It is sometimes difficult for me to believe that we are approaching the five-year anniversary of The Daily Memphian. Some days it feels like it’s been just a few years. Other days, it feels like we’ve always been here in Memphis.

Five years later, we are now the largest newsroom in the Memphis area, with 40 full-time journalists plus 15 freelancers, along with another 15 people in tech, sales, marketing, audience and business.

From Day 1, we embraced a big editorial mission, covering everything from politics to business to arts to food to neighborhoods to professional, college and high school sports. All of it focused on Memphis.

Filling a news gap

That staff and that focus have led to steadily growing reach in the community, including 145,000 unique emails across nearly 40 newsletters and 450,000 unique visitors every month. Hundreds of thousands of people follow The Daily Memphian and our writers on social media. There are 18,500 households – representing nearly 30,000 people – who pay for a subscription to read our news.

We launched The Daily Memphian because of the gutting of our long-time local newspaper and a growing concern among so many Memphians, Memphis-based businesses and Memphis-based community organizations that the paper would disappear completely.

The paper didn’t disappear, but as is the case with so many legacy newspapers, it’s seen continued reductions, down to a newsroom of roughly 20 people now from more than 250 people in 2000.

Launched by philanthropy, but sustained by other means

We formed The Daily Memphian as a nonprofit 501(c)(3) news organization for one simple reason: We knew this would be an incredibly difficult business. Getting investors to put up $7 million to launch a local online news site would be a very, very tough sell.

But getting civic-minded people to invest $7 million in local news in Memphis was – while not easy – successful. Individuals, foundations, local businesses and readers all knew that Memphis needs a truly local news site. One that is based in Memphis. And only covers Memphis. A testament to the impact we’ve had is that we’ve raised another $6 million since launch to support The Daily Memphian, nearly all of it from local people and foundations.

As successful as we’ve been with fundraising, we knew from the beginning that securing The Daily Memphian’s financial sustainability would be inextricably tied to generating revenue from sources other than just philanthropy.

This means that, while in our first year more than 90% of our expenses were covered by philanthropy, this year we’ll cover nearly 75% of our expenses through subscriptions, advertising and sponsorships.

And we are working to reduce that reliance on philanthropy even more over the next two years.

In other words, although we are a nonprofit, we run The Daily Memphian like a business. (While I’ve been on numerous nonprofit boards, I’d never run a nonprofit before we launched The Daily Memphian.) We have to be disciplined about expenses. And we have to constantly seek new revenue other than philanthropy.

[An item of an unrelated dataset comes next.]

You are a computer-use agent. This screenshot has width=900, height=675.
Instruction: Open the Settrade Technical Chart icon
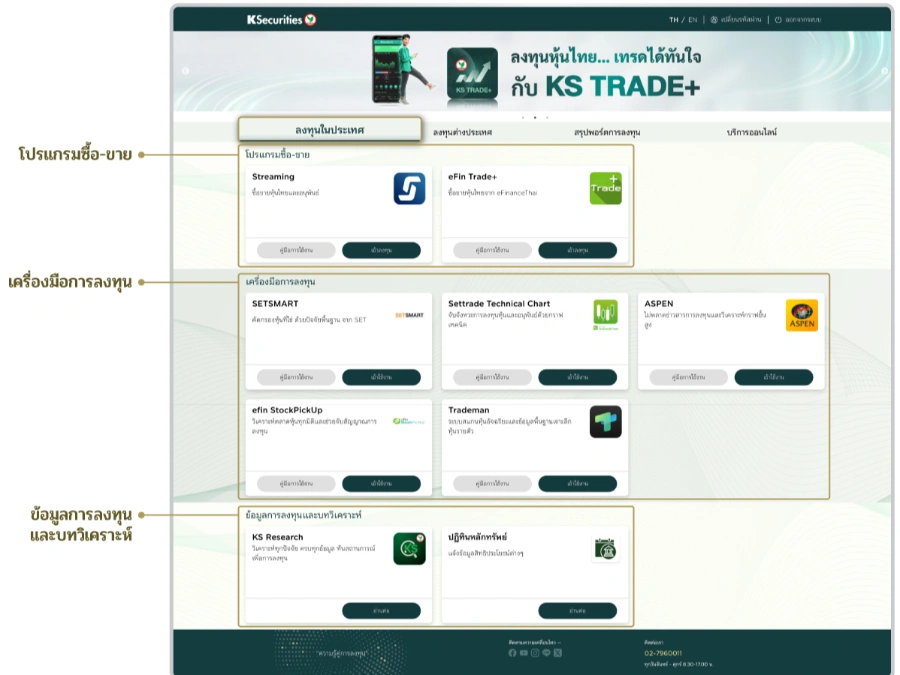[605, 314]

Subscriptions and advertising revenue

The most important source of earned revenue for us has been subscriptions. With some exceptions, virtually all of our news is behind a paywall. We charge $13 a month or $109 a year – a price that will increase as we go into our sixth year. We don’t offer “dollar-a-month” discounting. Registered users who want to try out our content get just four free articles per month. But some days, as much as a quarter of our new content is subscriber-only, meaning the only way to read those stories is to buy a subscription.

Why are we so focused on charging for content? Because the work we do has tremendous value. Because our journalists are not volunteers – they deserve a fair wage. And because maintaining a site like The Daily Memphian and expanding its reach to more and more readers is difficult and expensive.

We do also give free access to The Daily Memphian to schools, libraries and community organizations. We also make key coverage free, such as articles about local elections, COVID, and natural disasters. Most of our newsletters are free and include a great deal of local information every single day.

But to put it simply: Without significant revenue from paid subscriptions, we would not be able to fulfill our editorial mission.

And while there is an ongoing debate among national philanthropies and nonprofit media thinkers about the pros and cons of paywalls, I’m struck by how none of the numerous foundations in Memphis who’ve supported us has had any concern about our news being behind a paywall.

In fact, all the local foundations who fund us are incredibly supportive of – and I’ve say they’re deeply relieved about – our focus on earned revenue versus philanthropy. Why? Because they’ve seen too many nonprofits with very important missions across a range of issues ultimately fail because of a failure to generate earned revenue.

The second biggest source of earned revenue for The Daily Memphian is advertising. Virtually all of it comes from Memphis-based companies and organizations, ranging from corner restaurants to local museums to Fortune 500 companies. All of it sold by sales reps based here in Memphis.

It’s notable that while all our advertisers have a great appreciation for the importance of local news, overwhelmingly they advertise with us because of the value they find for their businesses in sponsoring The Daily Memphian’s site, email newsletters and events.

I’m celebrating our successes today. We also made many mistakes along the way. I’ll save those for another column. I’m sure it will be just as long.